BOSTON--China's milk scandal is following a familiar pattern of crime and punishment as the government holds a handful of culprits responsible for widespread abuses, experts say.
At least 25 individuals have faced arrest or firing since the first reports on Sept. 10 that Chinese infant formula made by the Sanlu Group was contaminated with the toxic chemical melamine.
Farm managers and dealers at a milk collection station in Hebei province have been detained, while officials in the northern city of Shijiazhuang and Sanlu's chairwoman have lost their jobs, according to state media reports.
As the crisis spread to other companies and products, Li Changjiang resigned his post as head of the General Administration of Quality Supervision, Inspection and Quarantine (GAQSIQ) with the State Council's approval on Sept. 22.
Li was responsible for improving safety practices after a wave of recalls on Chinese products including toothpaste, toys, drugs, food and furniture over the past year.
But the list of arrests in the dairy case pales in comparison to the number of victims. At least 53,000 children have been treated for kidney problems, and four infants have died.
State investigators have said that the coal derivative melamine was added to watered-down milk as a way to boost nitrogen and pass protein tests. Much of the fake product was turned into infant formula as powdered milk. Melamine has been found in food products from at least 22 dairies and companies, the official Xinhua news agency said.
Punishments expected Harsh punishments are expected, but experts say such punishments have had little effect in the past in deterring crimes in health and safety cases.
They note that in July 2007, the government executed the former head of the State Food and Drug Administration (SFDA), Zheng Xiayou, for dereliction of duty and taking bribes. Zheng was blamed for approving a series of fake drugs that caused illness and death. But a little over a year later, officials are under fire for unsafe products again.
David Dapice, an Asia scholar and economist at Harvard and Tufts Universities, said the government has failed to stop common corruption by punishing a small number of officials. He believes a much broader approach is needed.
"If more people were named, shamed, fined and fired, I think that would work much better than a few being executed," Dapice said in a Radio Free Asia interview.
The milk case has raised many of the same questions about government regulation as other scandals that have put large numbers of lives at risk -- the collapse of badly built schools during the Sichuan earthquake, chemical dumping into water supplies. and cave-ins at illegal coal mines.

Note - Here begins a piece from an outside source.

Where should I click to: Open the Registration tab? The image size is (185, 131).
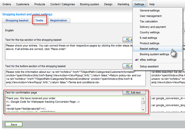[59, 21]
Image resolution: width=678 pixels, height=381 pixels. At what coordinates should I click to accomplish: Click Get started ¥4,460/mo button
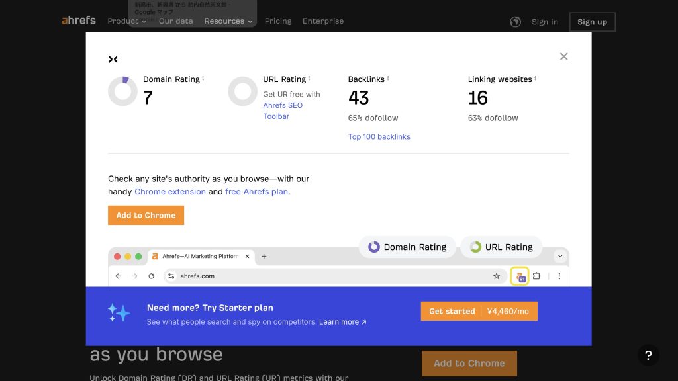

Why have such crimes continued if the government has promised to stop them and the penalties are so severe?
Not a deterrentDapice said one reason is that corruption has become so widespread in China that even the harshest punishments for a few officials are not a deterrent.
"So long as many, many people are corrupt and the calculation is only a few will be severely disciplined, you play the odds," Dapice said. "Many of these Chinese officials know very well that a few might be caught but most will not be, and that it pays to be corrupt."
Dapice said the government might do a better job by imposing lesser penalties against more people than by singling out a few for the harshest punishments. But that would require a more effective legal system and a way to deal with citizen complaints, he said.
David Bachman, a professor of international studies at Washington University in Seattle, said that public health and safety scandals are often portrayed as local corruption problems or as failures to follow directives from Beijing. But the issue goes deeper than that, Bachman said.
"The real problem is that local political elites, with the de facto backing of the center, are still being told to keep production up. That remains the highest priority, the highest incentive," he said.
China's central government increasingly understands the consequences of unregulated production, but the party system continues to provide rewards, Bachman told RFA.
"For guys lower down on the totem pole, the incentives for promotion and everything else remain to produce, to turn in your taxes, to keep order, to manage your population quota," he said. "If you do that, you get ahead in the system, and that's the way the Communist Party works."
Bachman said the government has established safety watchdog agencies like GASQIQ and the SFDA, but it still hasn't decided to make them effective. To do so would mean interfering with the production-oriented system that has been in operation for years.
"I think they haven't resolved in their own minds how much power they really want to give these regulatory bodies and how important the reputation for quality and consistency is," Bachman said.